Available records>
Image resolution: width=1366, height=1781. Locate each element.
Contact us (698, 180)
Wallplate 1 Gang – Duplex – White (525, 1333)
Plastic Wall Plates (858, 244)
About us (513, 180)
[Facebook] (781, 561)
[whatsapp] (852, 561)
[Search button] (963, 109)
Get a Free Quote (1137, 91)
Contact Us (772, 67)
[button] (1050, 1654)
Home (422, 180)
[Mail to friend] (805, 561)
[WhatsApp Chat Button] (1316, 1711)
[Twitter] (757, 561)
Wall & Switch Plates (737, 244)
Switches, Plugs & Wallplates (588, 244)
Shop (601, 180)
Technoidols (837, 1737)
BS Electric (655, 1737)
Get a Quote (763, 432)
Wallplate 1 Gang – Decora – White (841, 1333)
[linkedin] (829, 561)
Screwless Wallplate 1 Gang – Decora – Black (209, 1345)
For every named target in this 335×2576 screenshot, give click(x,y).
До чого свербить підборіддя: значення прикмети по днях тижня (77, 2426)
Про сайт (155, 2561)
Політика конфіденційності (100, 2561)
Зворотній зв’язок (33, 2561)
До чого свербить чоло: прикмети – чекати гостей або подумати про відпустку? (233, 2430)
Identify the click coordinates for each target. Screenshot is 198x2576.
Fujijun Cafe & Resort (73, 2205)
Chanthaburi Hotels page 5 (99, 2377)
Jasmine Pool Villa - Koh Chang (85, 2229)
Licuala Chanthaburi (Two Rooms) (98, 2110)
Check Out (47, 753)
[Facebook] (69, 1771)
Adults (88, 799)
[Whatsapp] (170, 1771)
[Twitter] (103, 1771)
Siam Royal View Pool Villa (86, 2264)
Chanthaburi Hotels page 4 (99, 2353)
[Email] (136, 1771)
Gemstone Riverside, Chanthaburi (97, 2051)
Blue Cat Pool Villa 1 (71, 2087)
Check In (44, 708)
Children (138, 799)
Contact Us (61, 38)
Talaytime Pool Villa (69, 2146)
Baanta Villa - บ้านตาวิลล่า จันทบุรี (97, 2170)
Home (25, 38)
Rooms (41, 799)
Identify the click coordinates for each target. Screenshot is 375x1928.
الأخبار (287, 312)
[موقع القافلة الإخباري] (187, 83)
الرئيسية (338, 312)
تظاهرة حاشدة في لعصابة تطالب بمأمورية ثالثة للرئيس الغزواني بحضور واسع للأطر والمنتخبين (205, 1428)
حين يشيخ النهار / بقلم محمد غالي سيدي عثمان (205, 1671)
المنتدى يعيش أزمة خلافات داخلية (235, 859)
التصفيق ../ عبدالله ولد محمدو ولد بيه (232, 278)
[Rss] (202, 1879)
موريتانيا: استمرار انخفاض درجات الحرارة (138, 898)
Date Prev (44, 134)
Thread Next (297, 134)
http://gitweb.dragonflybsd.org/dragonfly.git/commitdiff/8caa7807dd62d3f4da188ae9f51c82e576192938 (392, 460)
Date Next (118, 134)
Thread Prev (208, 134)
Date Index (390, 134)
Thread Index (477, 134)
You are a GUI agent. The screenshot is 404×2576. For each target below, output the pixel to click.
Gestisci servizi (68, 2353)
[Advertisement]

Exercise>
All the records above need to be transcribed exactly and in full.

Reply to the task>
Image resolution: width=1366, height=1781. Locate each element.
Contact us (698, 180)
Wallplate 1 Gang – Duplex – White (525, 1333)
Plastic Wall Plates (858, 244)
About us (513, 180)
[Facebook] (781, 561)
[whatsapp] (852, 561)
[Search button] (963, 109)
Get a Free Quote (1137, 91)
Contact Us (772, 67)
[button] (1050, 1654)
Home (422, 180)
[Mail to friend] (805, 561)
[WhatsApp Chat Button] (1316, 1711)
[Twitter] (757, 561)
Wall & Switch Plates (737, 244)
Switches, Plugs & Wallplates (588, 244)
Shop (601, 180)
Technoidols (837, 1737)
BS Electric (655, 1737)
Get a Quote (763, 432)
Wallplate 1 Gang – Decora – White (841, 1333)
[linkedin] (829, 561)
Screwless Wallplate 1 Gang – Decora – Black (209, 1345)
For every named target in this 335×2576 screenshot, give click(x,y).
До чого свербить підборіддя: значення прикмети по днях тижня (77, 2426)
Про сайт (155, 2561)
Політика конфіденційності (100, 2561)
Зворотній зв’язок (33, 2561)
До чого свербить чоло: прикмети – чекати гостей або подумати про відпустку? (233, 2430)
Identify the click coordinates for each target. Screenshot is 198x2576.
Fujijun Cafe & Resort (73, 2205)
Chanthaburi Hotels page 5 (99, 2377)
Jasmine Pool Villa - Koh Chang (85, 2229)
Licuala Chanthaburi (Two Rooms) (98, 2110)
Check Out (47, 753)
[Facebook] (69, 1771)
Adults (88, 799)
[Whatsapp] (170, 1771)
[Twitter] (103, 1771)
Siam Royal View Pool Villa (86, 2264)
Chanthaburi Hotels page 4 (99, 2353)
[Email] (136, 1771)
Gemstone Riverside, Chanthaburi (97, 2051)
Blue Cat Pool Villa 1 (71, 2087)
Check In (44, 708)
Children (138, 799)
Contact Us (61, 38)
Talaytime Pool Villa (69, 2146)
Baanta Villa - บ้านตาวิลล่า จันทบุรี (97, 2170)
Home (25, 38)
Rooms (41, 799)
Identify the click coordinates for each target. Screenshot is 375x1928.
الأخبار (287, 312)
[موقع القافلة الإخباري] (187, 83)
الرئيسية (338, 312)
تظاهرة حاشدة في لعصابة تطالب بمأمورية ثالثة للرئيس الغزواني بحضور واسع للأطر والمنتخبين (205, 1428)
حين يشيخ النهار / بقلم محمد غالي سيدي عثمان (205, 1671)
المنتدى يعيش أزمة خلافات داخلية (235, 859)
التصفيق ../ عبدالله ولد محمدو ولد بيه (232, 278)
[Rss] (202, 1879)
موريتانيا: استمرار انخفاض درجات الحرارة (138, 898)
Date Prev (44, 134)
Thread Next (297, 134)
http://gitweb.dragonflybsd.org/dragonfly.git/commitdiff/8caa7807dd62d3f4da188ae9f51c82e576192938 (392, 460)
Date Next (118, 134)
Thread Prev (208, 134)
Date Index (390, 134)
Thread Index (477, 134)
You are a GUI agent. The screenshot is 404×2576. For each target below, output the pixel to click.
Gestisci servizi (68, 2353)
[Advertisement]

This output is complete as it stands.